Supplied passage.

Remember that both networks and hardware companies have in the past tried and failed to set up their own revenue-generating walled gardens, one of the reasons they've failed being the argument over how the revenue gets divvied up. Apple has succeeded.
Remember also that the operators losing control is not the same as the users winning control. One to bear in mind as Google rides to the rescue of the US cellphone market, ahem.
In my opinion the iPhone WAS a game changer. Prior to its launch the networks and the hardware manufacturers were in a constant struggle for control. And the networks quite often won, even (notably?) against Nokia. Our own Bill Ray, discredited prophet of the iPhone's failure, yesterday made the point that "Back in 2006, Apple's lack of experience with operators proved its advantage: Steve Jobs pushed far harder than anyone else would have dared and the operators proved far more flexible than expected."
More fool them. Apple certainly did seize power from the operators, and it's an interesting notion that it might have done so because it didn't know any better. But Apple is run by a maniac, and the people who run Google are just creepy. So although Google also seems to want to take control from the networks, what it's got so far seems to me to be pretty feeble, and they're probably not vicious enough to push hard enough.
I'm with you on the phone that works in the sticks though, as is Bill.
As I keep saying, they're only going to do it if there's a business case for doing it. Murdoch has threatened to do it, probably because he thinks that will have some positive effect on subscription revenue, and little negative effect in terms of new reader recruitment. We'll need to wait till he does it to see whether or not he's right.
It's also possible that a business case exists for some non-subscription titles deindexing. If more of your traffic is coming through the front door, maybe that makes people more likely to stick around and browse, and that readership is going to be worth a lot more to you than single clicks from Google News. Clicks, reads and shoots, as you might say.
But that's not a theory I'd currently care to test myself...
No, wrong point. When you click on the link from Google News, you go through to the host site, right? Prior to the changes, you could click on as many WSJ links from Google News as you like, and always get the full story displayed. But now Google is permitting sites to put a five click (or more, if they so choose) daily cap on an individual's number of free reads.
Yes, the cap is to be implemented by the publisher, not Google, but Google is setting the minimum the cap can be at 5. So one assumes that if a publisher just went ahead and served a registration page after one click, Google would kick them out of News.

Records.
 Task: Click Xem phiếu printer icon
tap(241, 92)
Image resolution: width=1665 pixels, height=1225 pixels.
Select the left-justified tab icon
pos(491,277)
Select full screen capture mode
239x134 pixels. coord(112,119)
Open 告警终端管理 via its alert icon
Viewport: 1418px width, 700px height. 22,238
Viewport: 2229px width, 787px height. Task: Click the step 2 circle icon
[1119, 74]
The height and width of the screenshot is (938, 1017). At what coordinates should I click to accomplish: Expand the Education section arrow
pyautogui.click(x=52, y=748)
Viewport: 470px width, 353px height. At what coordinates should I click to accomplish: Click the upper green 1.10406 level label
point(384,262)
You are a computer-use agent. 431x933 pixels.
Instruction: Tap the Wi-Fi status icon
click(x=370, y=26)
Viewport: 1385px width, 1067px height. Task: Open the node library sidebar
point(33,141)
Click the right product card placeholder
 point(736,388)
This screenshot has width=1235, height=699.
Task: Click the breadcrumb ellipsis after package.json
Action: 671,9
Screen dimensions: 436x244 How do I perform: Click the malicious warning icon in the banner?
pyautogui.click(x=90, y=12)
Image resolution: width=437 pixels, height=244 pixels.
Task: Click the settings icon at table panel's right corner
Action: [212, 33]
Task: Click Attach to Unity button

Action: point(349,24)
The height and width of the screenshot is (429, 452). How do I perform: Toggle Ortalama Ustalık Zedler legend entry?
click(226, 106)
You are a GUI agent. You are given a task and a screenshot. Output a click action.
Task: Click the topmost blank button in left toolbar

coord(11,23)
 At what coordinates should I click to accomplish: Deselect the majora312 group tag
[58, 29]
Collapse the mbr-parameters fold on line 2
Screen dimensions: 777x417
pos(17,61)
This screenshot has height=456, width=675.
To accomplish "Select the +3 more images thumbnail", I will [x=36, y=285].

Work to do.
1. In the commentary on Apple, Google and the networks, what is the lowest number Google allows for the daily cap on free reads?
2. Please say whether each statement agrees with the commentary on Apple, Google and the networks, answering yes or no and quoting the words that decide it: (a) Apple has succeeded in setting up a revenue-generating walled garden. (b) Google itself implements the daily cap on free reads. (c) Bill Ray had predicted that the iPhone would fail.
3. Pick up the commentary on Apple, Google and the networks after its final sentence and carry it on.

Responses to the tasks.
1. Five clicks.

2.
(a) Yes: "Apple has succeeded."
(b) No: "the cap is to be implemented by the publisher, not Google"
(c) Yes: "discredited prophet of the iPhone's failure"

3.
That would seem to me to be one of the problems. If price comparison sites are bad per se, then price comparison sites should be uniformly penalised.
But, Google itself does not think price comparison itself is bad. The introduction of price comparison under the banner of 'universal search' is, according to Google, in response to the Google equivalent of customer demand, and in this case I believe them. If you put in a search for a specific product, then you probably want that specific product, so in that case you're not likely to want a whole bunch of price comparison cruft shouting at you. But much more often, people will be running searches that imply they're shopping for stuff, in which case they'd surely welcome results that present them with relative costs. In which case price comparison sites are perhaps not bad per se.
So why are some penalised and others not? Neither The Reg nor the New York Times can get straight answers on this, and it seems to me that Google, simply, has no valid mechanism for assessing the value of price comparison sites. Except when it comes to its own, which are by definition perfect.
I'm not a great enthusiast for the current regime at the Guardian, but this time they did precisely what they should have done. Publish and be damned would likely have been extremely expensive for the paper, given that judges get just as uppity about contempt as MPs get about privilege. What the paper did do instead was to get its lawyers onto overturning or amending the injunction. It quite probably would have succeeded in this, and the other party folding an hour or so before the hearing might suggest that they thought it was going to succeed. Plus the Graun got shedloads of positive publicity by screaming about being gagged.
Total result, IMO. Very well played.
As for what would have happened to you... Probably nothing, given that nothing is likely to happen to anybody now. But if the cards had fallen differently, if you'd published while being unaware that you were covered by the injunction - and could prove that you'd been unaware - then nothing would have happened to you. Apart from having to prove it, that is. And considering the amount of screaming there was about it, it seems to me it'd be a difficult one to prove.
I'll grant you we'll keep a pretty close eye on comments on this one. But you give me an opportunity to point out that the law on linking to whistleblowing sites is by no means settled. M'learned friends with a pecuniary interest in the suppression of information have an interest in it being at least possible that linking to something that breaches somebody's copyright (or whatever) is in itself a breach of copyright and/or an inducement to breach copyright.
But t'aint necessarily so, and it's never been tested in a UK court. That said, I'd rather not be doing the testing myself, so keep it down people - don't go trying to start anything for a laugh.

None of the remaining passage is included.